Some enchanted evening... Desperate, i lie dreaming.... Hypercube... eternity... William Burroughs... conditioner and knitting needles... All the basics of insanity in a box. Me? I don't mind. at least they say i have a mind. some they say, they threw it all away, but not me... I swear, if i ever get jacked in again, I'm changing my handle to c0demuse. to think that i could inspire such process of mind pleases and astounds me. the face that launched a thousand lines of code.
...
pause... several days pass... having read and transferred the contents of this disk, i decide to reuse it. recycle thy headware and all that jazz. (tim leary)
...
there has been a certain desperation to me lately. i cling to the hull of my sinking mind... perhaps it is just my subconscious drowning. i can hope. i often wish that my subconscious would drown itself like an unwanted kitten and leave me in peace with my conscious mind and the great eternal unconscious/the void. i retreat into my thoughts, each one with an infinite number of glimmering facets (assume a spherical thought...) and the world follows me deeper and deeper. they howl for me, for my flesh and my thoughts, for this is all i have left to give, and I speak less. i will not give them the satisfaction of observing the damage they are doing. perhaps, i will retreat into the natural void (as opposed to the cybernetic void) and speak prophetically in tongues. perhaps i will only pretend to.

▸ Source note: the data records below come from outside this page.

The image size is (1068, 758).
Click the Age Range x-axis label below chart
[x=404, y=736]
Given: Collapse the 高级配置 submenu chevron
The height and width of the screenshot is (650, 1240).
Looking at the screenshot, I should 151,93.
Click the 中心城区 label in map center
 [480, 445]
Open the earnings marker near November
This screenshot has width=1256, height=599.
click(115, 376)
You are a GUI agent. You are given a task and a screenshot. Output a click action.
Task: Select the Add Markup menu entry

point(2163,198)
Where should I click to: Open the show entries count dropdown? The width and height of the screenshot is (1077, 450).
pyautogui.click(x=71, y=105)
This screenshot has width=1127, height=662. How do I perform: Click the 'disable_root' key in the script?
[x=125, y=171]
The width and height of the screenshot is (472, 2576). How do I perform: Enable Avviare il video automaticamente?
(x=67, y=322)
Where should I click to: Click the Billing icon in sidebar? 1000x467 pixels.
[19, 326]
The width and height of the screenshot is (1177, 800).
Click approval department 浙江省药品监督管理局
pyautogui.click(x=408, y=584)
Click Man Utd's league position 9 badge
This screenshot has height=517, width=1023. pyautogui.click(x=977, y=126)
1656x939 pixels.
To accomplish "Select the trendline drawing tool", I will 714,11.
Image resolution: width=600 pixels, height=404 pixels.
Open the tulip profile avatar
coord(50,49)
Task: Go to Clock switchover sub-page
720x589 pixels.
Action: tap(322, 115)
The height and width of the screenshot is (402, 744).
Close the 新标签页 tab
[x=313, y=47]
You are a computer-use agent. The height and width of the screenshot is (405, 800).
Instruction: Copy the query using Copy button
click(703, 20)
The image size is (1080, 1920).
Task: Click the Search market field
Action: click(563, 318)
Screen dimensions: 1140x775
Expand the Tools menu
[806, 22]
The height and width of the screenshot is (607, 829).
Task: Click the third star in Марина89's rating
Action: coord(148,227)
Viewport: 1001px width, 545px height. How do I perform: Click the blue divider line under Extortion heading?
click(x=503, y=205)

i dream of salvation. not through jesus, or any of that religious crap, but through direct contact with the eyes and mind of the void. i dream, and chaos speaks. the indeterminate voice of brownian motion engulfs me and i am just another randomly spinning particle, bouncing off the sides of the Teacup Earth. (twinkle, twinkle....) god am i. i am god. am i god? am god i? god i am. i god am... so many ways to combine three little words, and the meaning somehow remains essentially the same. we are the most beautiful thing currently in existence. we are probably the most beautiful thing ever to exist, past or future-- now, then, and not yet. "strange as angels" i think that says it all quite neatly.

it occurs to me that i'm still wearing my shoes. and this tacky purple object. *sigh* i'm so insanely tired. er...no. tired doesn't cut it. exhausted comes closer, but i think "dead" is the closest this language comes to expressing this sensation.

pause. i dream of you enmeshed with wires -- fully a part of the machine, mainlining data faster than the human mind was meant to experience raw feed. i dream the taste of copper. kissing you at every junction, making love to you, and the machine by extension. i dream of frying the grid with our output, pure passion destroying the worldwide data frame that supports the net, destroying the entire world economy in one orgasmic essence flare, and killing everyone else who was unfortunate enough to be jacked in at the time. their heads would explode with the force of the blood rushing to the tired minds struggling to comprehend the sudden rush of unintelligible input. i dream in colour. do you?